WHAT YOU HAVE TO DO:
For the entries below, say how many lines include the word "Development" and add nothing else.

--- RAW DATA Enclosed Below ---

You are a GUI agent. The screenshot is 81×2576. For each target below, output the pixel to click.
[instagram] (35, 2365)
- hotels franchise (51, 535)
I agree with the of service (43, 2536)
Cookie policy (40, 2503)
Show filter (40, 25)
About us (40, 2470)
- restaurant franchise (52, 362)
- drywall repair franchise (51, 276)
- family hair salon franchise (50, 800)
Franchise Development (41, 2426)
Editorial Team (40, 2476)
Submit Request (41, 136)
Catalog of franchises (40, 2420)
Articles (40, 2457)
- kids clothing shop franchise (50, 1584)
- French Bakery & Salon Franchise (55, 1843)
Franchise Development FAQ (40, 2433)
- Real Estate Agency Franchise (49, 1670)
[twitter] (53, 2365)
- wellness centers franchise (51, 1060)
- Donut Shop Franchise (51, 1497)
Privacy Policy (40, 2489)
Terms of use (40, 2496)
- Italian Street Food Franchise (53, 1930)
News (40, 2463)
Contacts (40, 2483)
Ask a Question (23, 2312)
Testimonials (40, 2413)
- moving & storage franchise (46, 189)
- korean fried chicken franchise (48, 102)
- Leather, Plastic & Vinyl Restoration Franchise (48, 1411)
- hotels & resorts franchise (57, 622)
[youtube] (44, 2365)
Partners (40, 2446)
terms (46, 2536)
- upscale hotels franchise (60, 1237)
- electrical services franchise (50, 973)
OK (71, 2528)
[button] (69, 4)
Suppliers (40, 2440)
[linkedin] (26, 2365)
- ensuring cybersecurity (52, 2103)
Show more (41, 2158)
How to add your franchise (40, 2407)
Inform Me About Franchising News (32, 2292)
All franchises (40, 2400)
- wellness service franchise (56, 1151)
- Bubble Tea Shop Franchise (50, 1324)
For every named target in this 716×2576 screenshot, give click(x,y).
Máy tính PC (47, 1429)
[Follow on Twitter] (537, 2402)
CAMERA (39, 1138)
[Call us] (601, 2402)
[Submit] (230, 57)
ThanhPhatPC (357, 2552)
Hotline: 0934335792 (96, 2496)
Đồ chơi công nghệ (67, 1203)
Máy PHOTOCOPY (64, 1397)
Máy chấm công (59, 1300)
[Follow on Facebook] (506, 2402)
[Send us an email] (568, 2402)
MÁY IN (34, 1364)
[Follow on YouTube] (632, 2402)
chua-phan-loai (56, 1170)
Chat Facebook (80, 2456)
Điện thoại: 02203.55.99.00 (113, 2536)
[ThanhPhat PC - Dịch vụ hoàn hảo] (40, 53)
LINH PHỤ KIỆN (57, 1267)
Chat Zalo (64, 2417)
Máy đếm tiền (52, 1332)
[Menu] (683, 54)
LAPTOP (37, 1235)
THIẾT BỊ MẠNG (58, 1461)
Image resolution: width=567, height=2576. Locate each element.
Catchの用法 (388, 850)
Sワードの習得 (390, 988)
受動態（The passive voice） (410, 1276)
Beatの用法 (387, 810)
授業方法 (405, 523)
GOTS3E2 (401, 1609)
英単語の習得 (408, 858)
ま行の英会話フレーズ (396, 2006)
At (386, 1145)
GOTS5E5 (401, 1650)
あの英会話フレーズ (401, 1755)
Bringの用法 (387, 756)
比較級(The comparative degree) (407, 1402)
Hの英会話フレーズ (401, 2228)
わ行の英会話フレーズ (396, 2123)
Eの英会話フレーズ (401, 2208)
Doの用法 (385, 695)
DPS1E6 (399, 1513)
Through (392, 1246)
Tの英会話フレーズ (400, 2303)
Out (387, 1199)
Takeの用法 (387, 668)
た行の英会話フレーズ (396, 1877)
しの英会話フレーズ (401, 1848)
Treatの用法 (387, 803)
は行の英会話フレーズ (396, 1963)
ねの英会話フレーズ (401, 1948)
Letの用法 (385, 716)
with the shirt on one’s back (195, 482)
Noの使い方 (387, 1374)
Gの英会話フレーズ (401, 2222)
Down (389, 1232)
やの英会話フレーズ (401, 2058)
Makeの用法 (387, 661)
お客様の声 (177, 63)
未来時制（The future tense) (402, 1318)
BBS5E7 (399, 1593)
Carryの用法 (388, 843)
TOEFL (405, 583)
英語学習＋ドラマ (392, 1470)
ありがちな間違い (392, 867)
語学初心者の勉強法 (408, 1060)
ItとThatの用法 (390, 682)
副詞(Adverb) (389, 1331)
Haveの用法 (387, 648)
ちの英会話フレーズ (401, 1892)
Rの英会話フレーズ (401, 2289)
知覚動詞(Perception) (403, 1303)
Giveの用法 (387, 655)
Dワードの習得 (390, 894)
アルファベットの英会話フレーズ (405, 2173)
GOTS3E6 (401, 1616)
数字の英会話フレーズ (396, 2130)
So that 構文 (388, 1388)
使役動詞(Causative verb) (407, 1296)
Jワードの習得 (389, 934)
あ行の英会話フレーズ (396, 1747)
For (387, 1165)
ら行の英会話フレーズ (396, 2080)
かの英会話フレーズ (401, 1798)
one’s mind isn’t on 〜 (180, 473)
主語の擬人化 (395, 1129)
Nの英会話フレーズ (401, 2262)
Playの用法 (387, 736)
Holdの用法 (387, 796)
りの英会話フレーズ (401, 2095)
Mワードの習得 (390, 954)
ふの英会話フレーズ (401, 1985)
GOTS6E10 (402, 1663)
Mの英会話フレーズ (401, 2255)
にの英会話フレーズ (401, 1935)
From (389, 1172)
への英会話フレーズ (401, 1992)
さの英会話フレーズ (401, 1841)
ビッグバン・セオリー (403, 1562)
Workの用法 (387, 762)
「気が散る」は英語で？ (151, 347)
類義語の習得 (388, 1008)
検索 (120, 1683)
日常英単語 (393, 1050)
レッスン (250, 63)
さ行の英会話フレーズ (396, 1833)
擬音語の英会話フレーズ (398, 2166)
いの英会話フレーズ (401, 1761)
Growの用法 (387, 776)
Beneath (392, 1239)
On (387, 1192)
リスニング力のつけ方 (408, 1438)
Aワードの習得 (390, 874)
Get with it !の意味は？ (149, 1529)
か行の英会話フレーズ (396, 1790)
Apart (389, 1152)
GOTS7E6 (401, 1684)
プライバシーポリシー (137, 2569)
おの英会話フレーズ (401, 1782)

--- End of Enclosed RAW DATA ---

ANSWER TO THE EXERCISE:
2